» COMPITO ASSEGNATO A:
Indica se ciascuna delle affermazioni (i), (ii) e (iii) concorda con l'articolo sulla condanna in appello. Rispondi sì o no e cita fra virgolette le parole dell'articolo che decidono.
(i) La pena di sei anni è stata confermata in secondo grado.
(ii) Floaca risiedeva a Trieste.
(iii) In appello Floaca era difeso da Lucio Calligaris e Stefano Briscik.

Trieste, condanna bis al pedofilo del centro estivo

Sei anni anche in Appello per l’autista del pulmino che nel 2012 accompagnava i bambini a Malchina

TRIESTE Condanna bis per Marin Floaca, rumeno di 52 anni, accusato di pedofilia. La pena di sei anni di reclusione, comminata l’anno scorso con rito abbreviato dal gip Laura Barresi, è stata confermata in Corte d’appello.

I fatti risalgono al 2012. Floaca, residente a Monfalcone, aveva abusato di una bambina di quattro anni e mezzo; episodi avvenuti al centro estivo “La Mezzaluna” di Malchina che la piccola frequentava all’epoca. Il rumeno (finora a piede libero) era l’autista del pulmino con cui i bambini venivano portati sull’altipiano per le attività organizzate d’estate. I bimbi lo chiamavano “il maestro Marino”. I capi di imputazione mossi contro Floaca (difeso prima dagli avvocati Lucio Calligaris e Stefano Briscik e, in appello, da Roberto Marinelli e Lucia Galletta del Foro di Gorizia; il legale della parte civile è invece l’avvocato Mariapia Maier di Trieste, che tutela la famiglia della piccola) sono circostanziati. Il condannato, si legge dagli atti, aveva obbligato la bimba a toccarlo e poi l’aveva violentata.

» DATI DELL'ESERCIZIO:
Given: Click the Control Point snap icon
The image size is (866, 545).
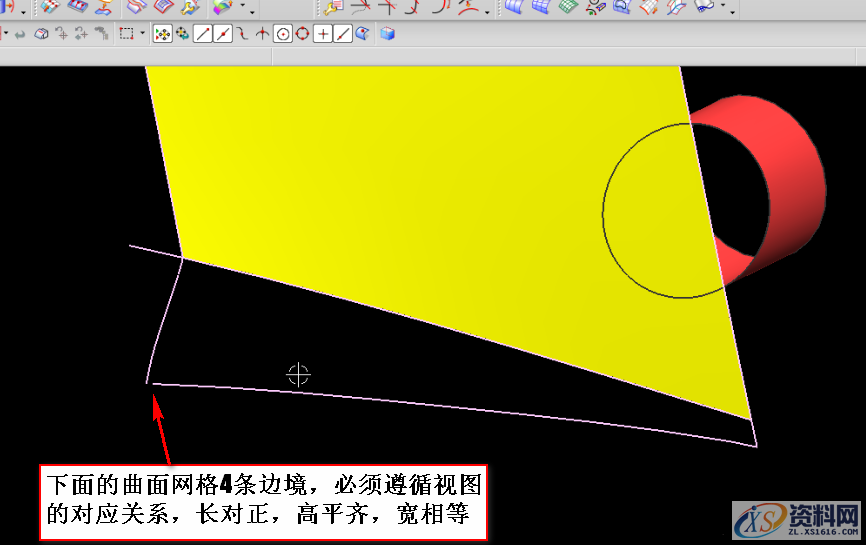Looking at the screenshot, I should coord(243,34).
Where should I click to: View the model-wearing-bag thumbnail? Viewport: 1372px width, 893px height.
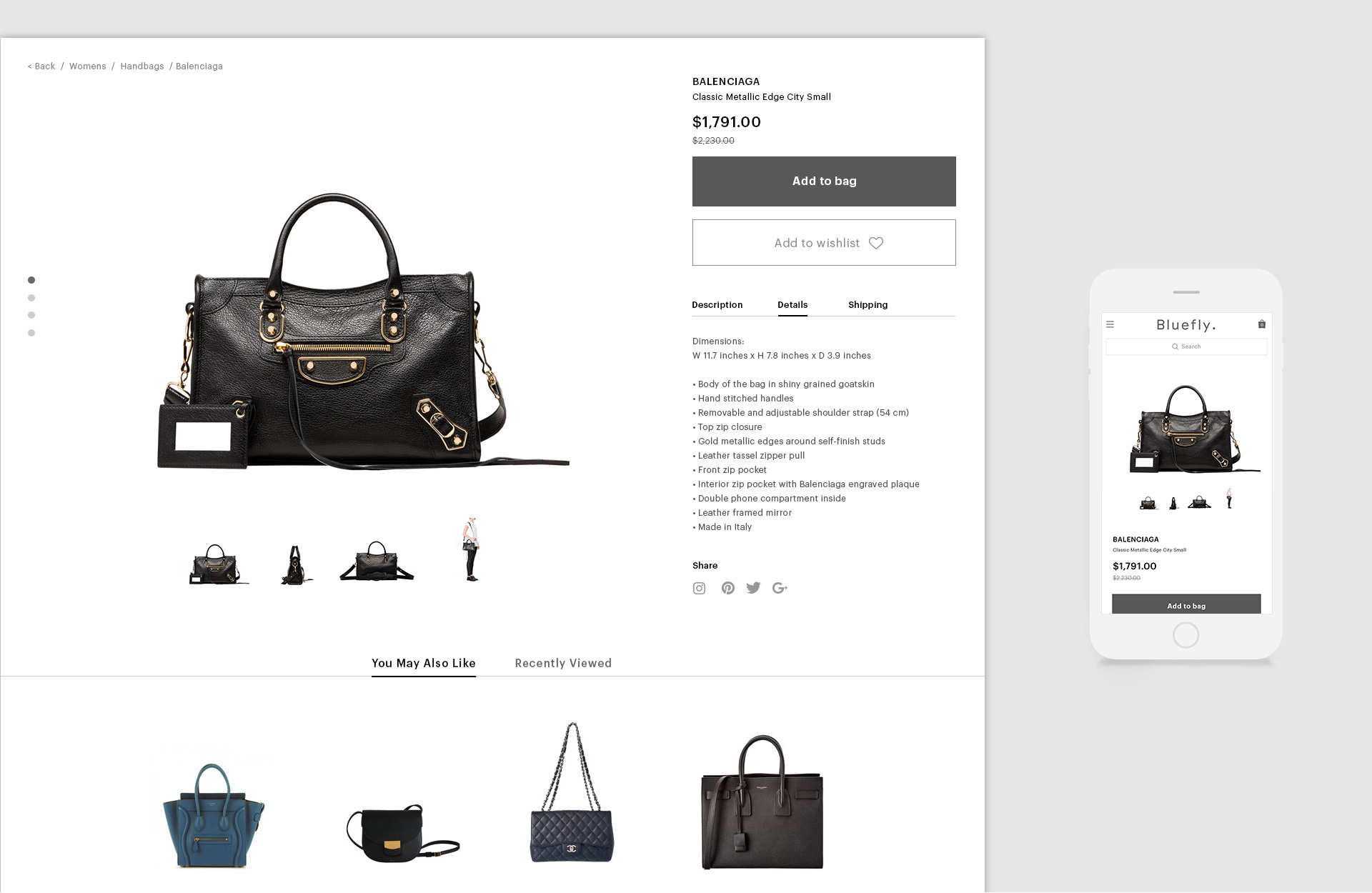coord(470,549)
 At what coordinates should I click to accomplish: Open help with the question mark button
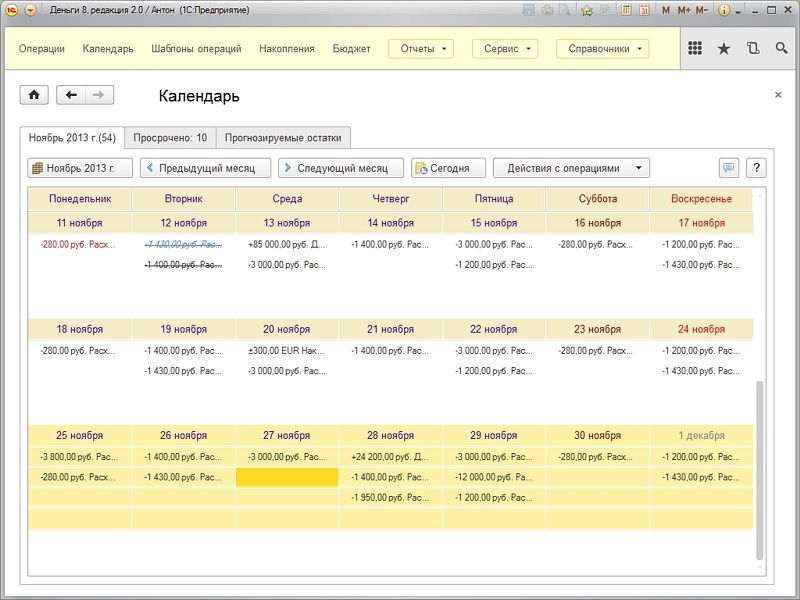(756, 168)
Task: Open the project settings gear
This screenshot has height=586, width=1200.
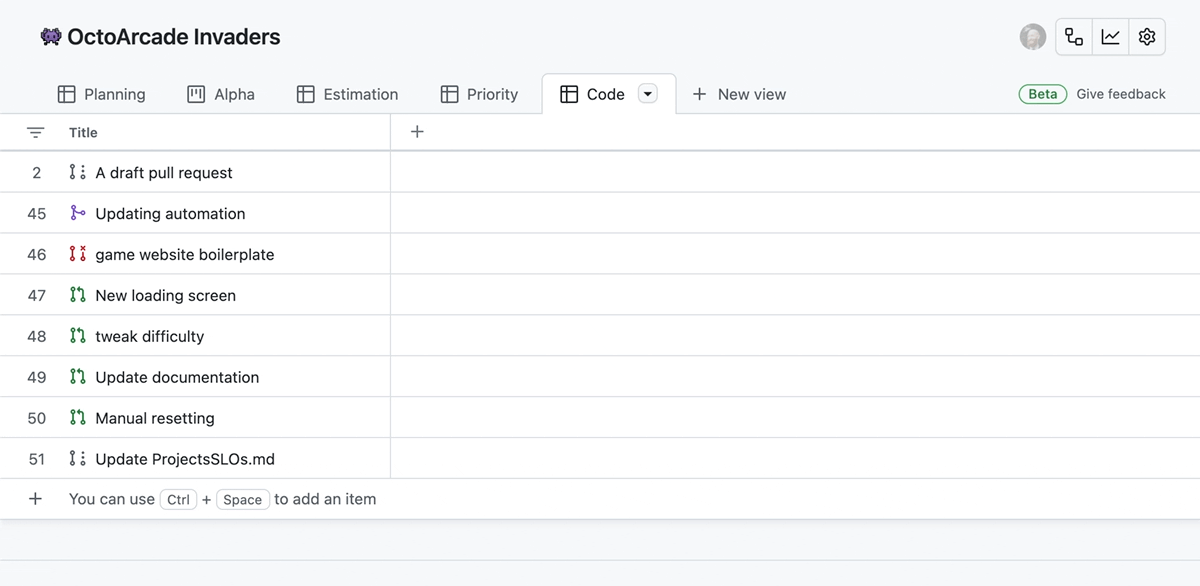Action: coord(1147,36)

» COMPITO ASSEGNATO B:
Ridimensiona il tratto delle righe di dati che va dalla riga contenente "At what coordinates" fino all'ultima riga di dati, estremi inclusi, e riscrivilo per intero con le richieste. Moltiplica per 1,75 ogni coordinata nelle risposte, arrotondando all'intero con le metà per eccesso, e ometti le immagini.

» RISULTATO DEL COMPITO A:
(i) Sì: "è stata confermata in Corte d’appello".
(ii) No: "Floaca, residente a Monfalcone".
(iii) No: "in appello, da Roberto Marinelli e Lucia Galletta del Foro di Gorizia".

» RISULTATO DEL COMPITO B:
 At what coordinates should I click to accomplish: Open help with the question mark button
(1323, 294)
Task: Open the project settings gear
This screenshot has height=586, width=1200.
Action: coord(2007,63)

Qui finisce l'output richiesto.